3.3.5 Character encoding

What is a character set?

A character set is a collection of characters that a computer can recognise and use. Each character is assigned a unique code.

7-bit ASCII

The “American Standard Code for Information Interchange”

ASCII has 128 characters (0-127), using 7 bits for each character. It was primarily used for English characters and control codes, but is not very common anymore since the introduction of unicode.

You do not need to know the whole table. Just remember the values for uppercase and lowercase A, and if there’s a question, you can figure out the rest. The capital form of a lowercase letter is the lowercase letter’s character number in decimal minus 32 (97 ‘a’ - 32 = 65 ‘A’)

Untitled

8-bit Extended ASCII

Extended ASCII is a version that supports representation of 256 different characters. This is because extended ASCII uses 8 bits to represent a character as opposed to 7 in standard ASCII.

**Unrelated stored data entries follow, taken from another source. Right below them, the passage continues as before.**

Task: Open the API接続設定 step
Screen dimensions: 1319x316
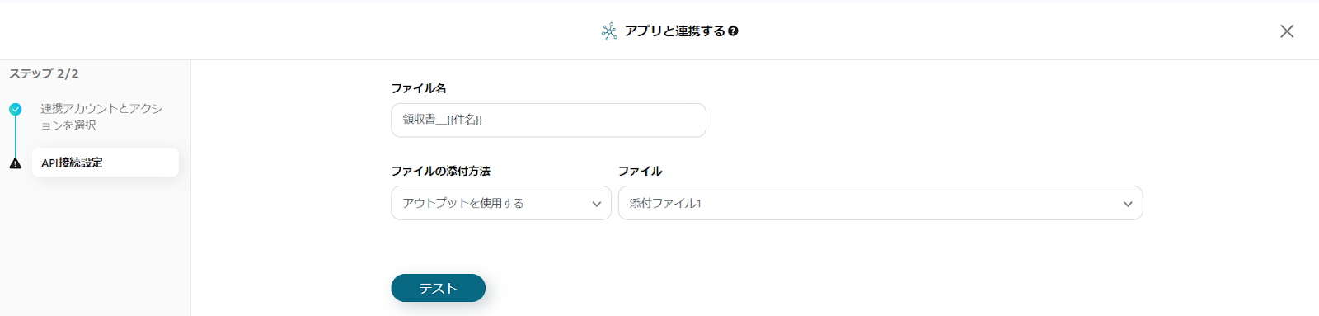Action: pos(106,163)
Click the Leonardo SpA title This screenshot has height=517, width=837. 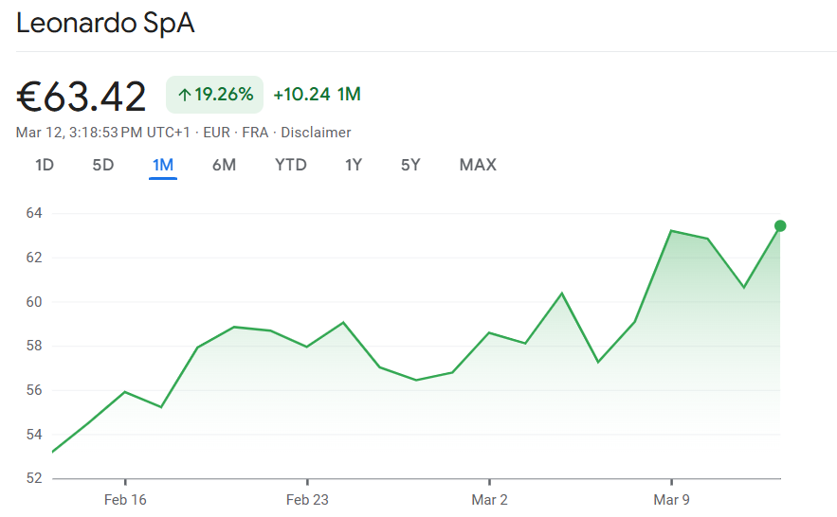(x=105, y=24)
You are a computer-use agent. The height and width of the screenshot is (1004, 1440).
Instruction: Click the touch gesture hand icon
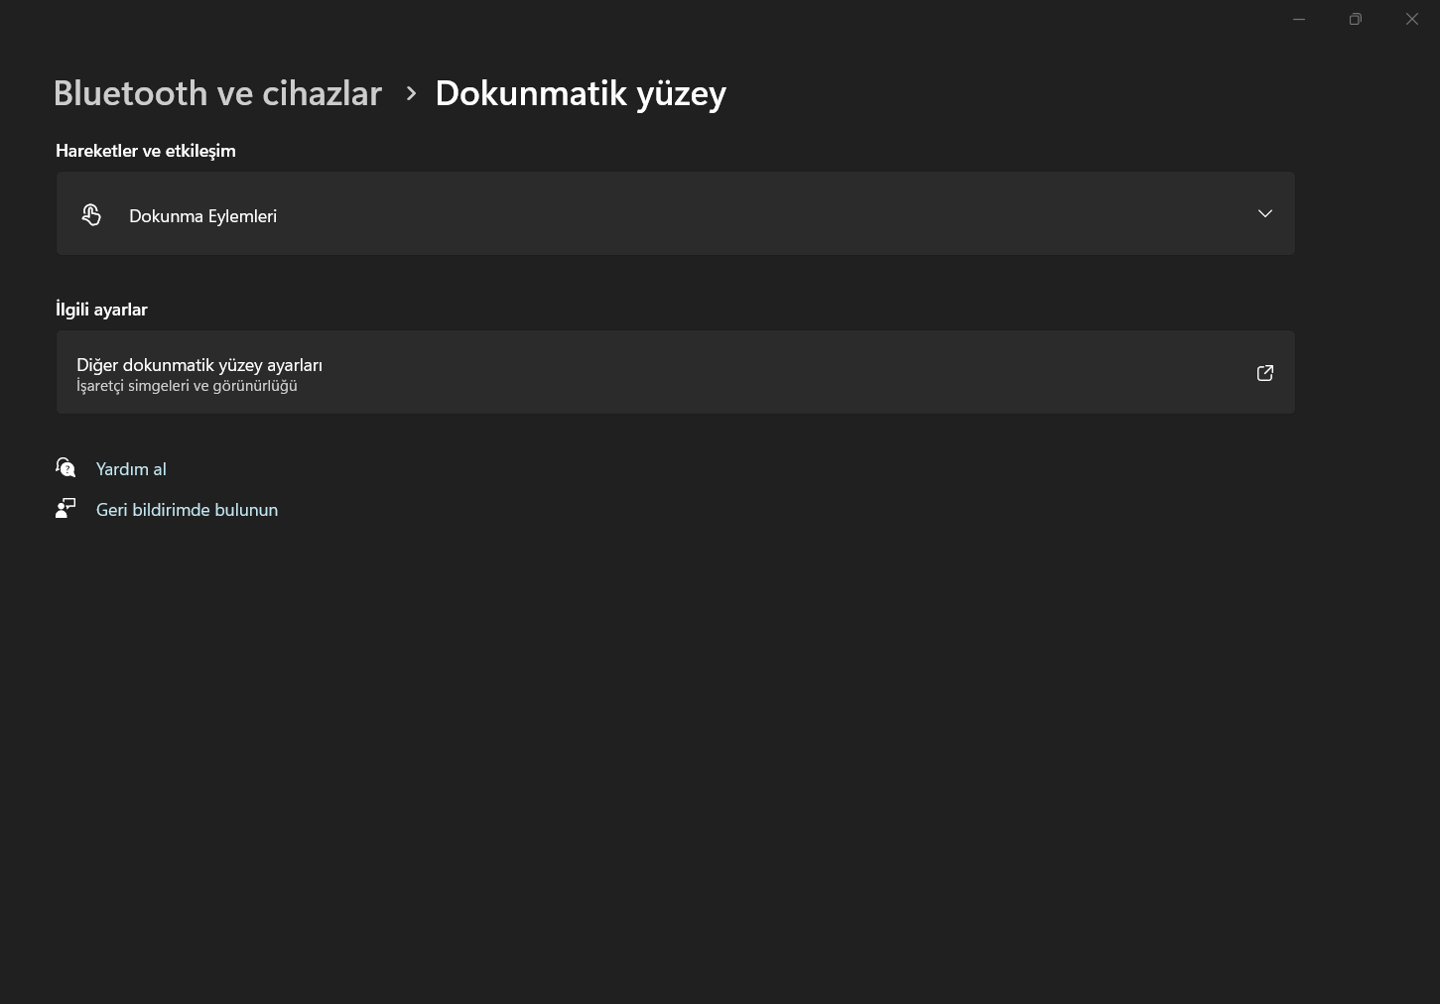pyautogui.click(x=91, y=214)
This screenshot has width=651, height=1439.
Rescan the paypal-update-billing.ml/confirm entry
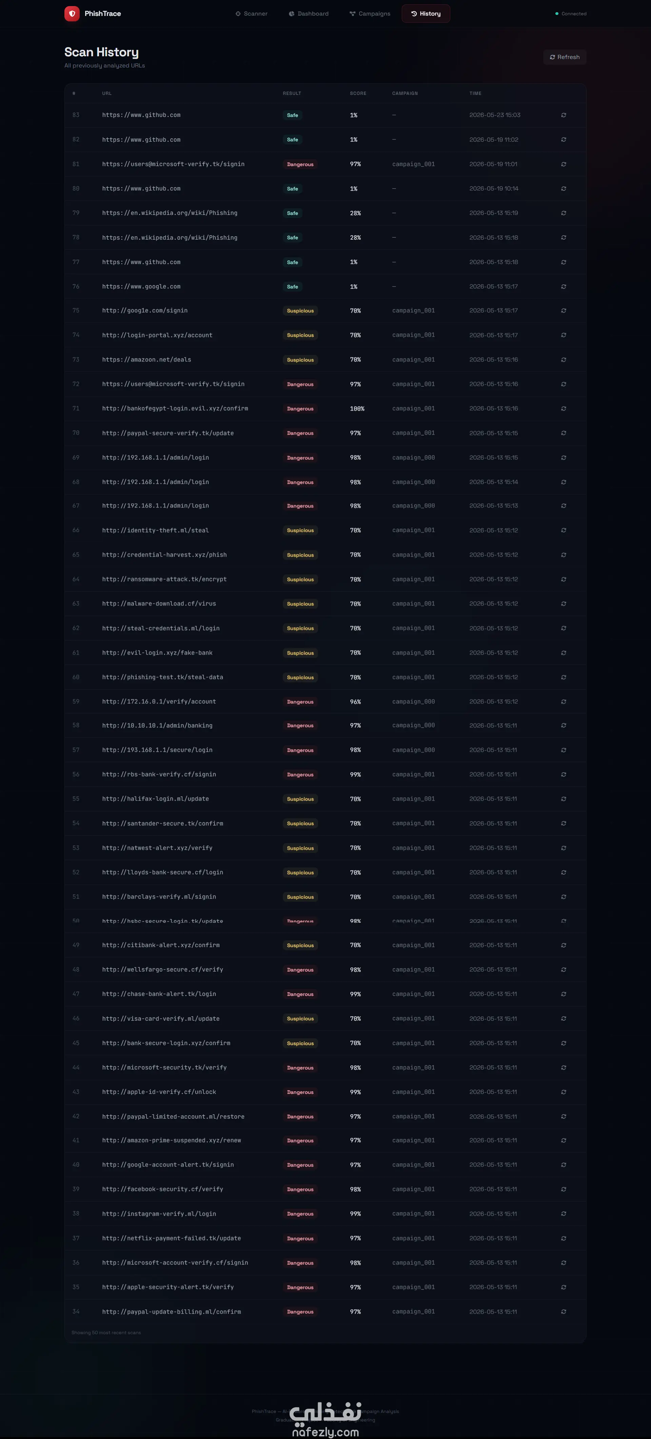click(563, 1312)
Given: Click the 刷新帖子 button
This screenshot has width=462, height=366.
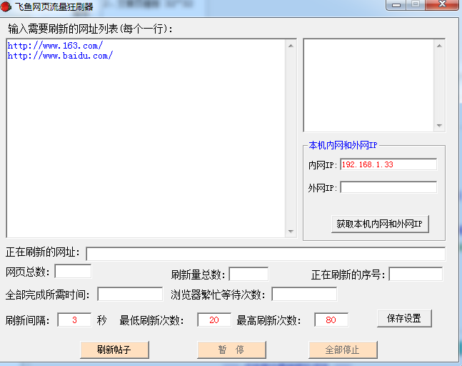Looking at the screenshot, I should tap(114, 350).
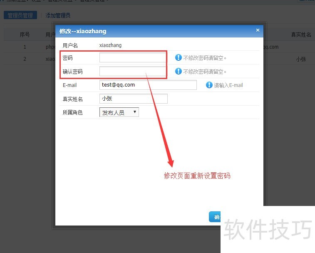Click the info icon next to 请输入E-mail

[x=209, y=85]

Extended ASCII inherits normal ASCII’s first 128 values, then adds on 128 more, as below.

Untitled

Unicode

A universal character encoding standard, with over 144,000 characters (compared to ASCII’s 128 and Extended ASCII’s 256)

Why? To support characters from all languages (like Japanese, French and so on), including special symbols and emojis.

Unicode was formed to ensure consistent encoding across different systems, after people in places like Japan, when computers got there, had to make their own confusing character sets for Japanese characters, which was difficult to maintain in global communication.

Advantage over ASCII: Can represent a far greater range of characters.

Go look at https://unicodelookup.com/ if you want to see what the values are for any certain characters. You won’t need to know any specific Unicode characters, just remember it uses the same codes as ASCII for the first 128 characters (0-127).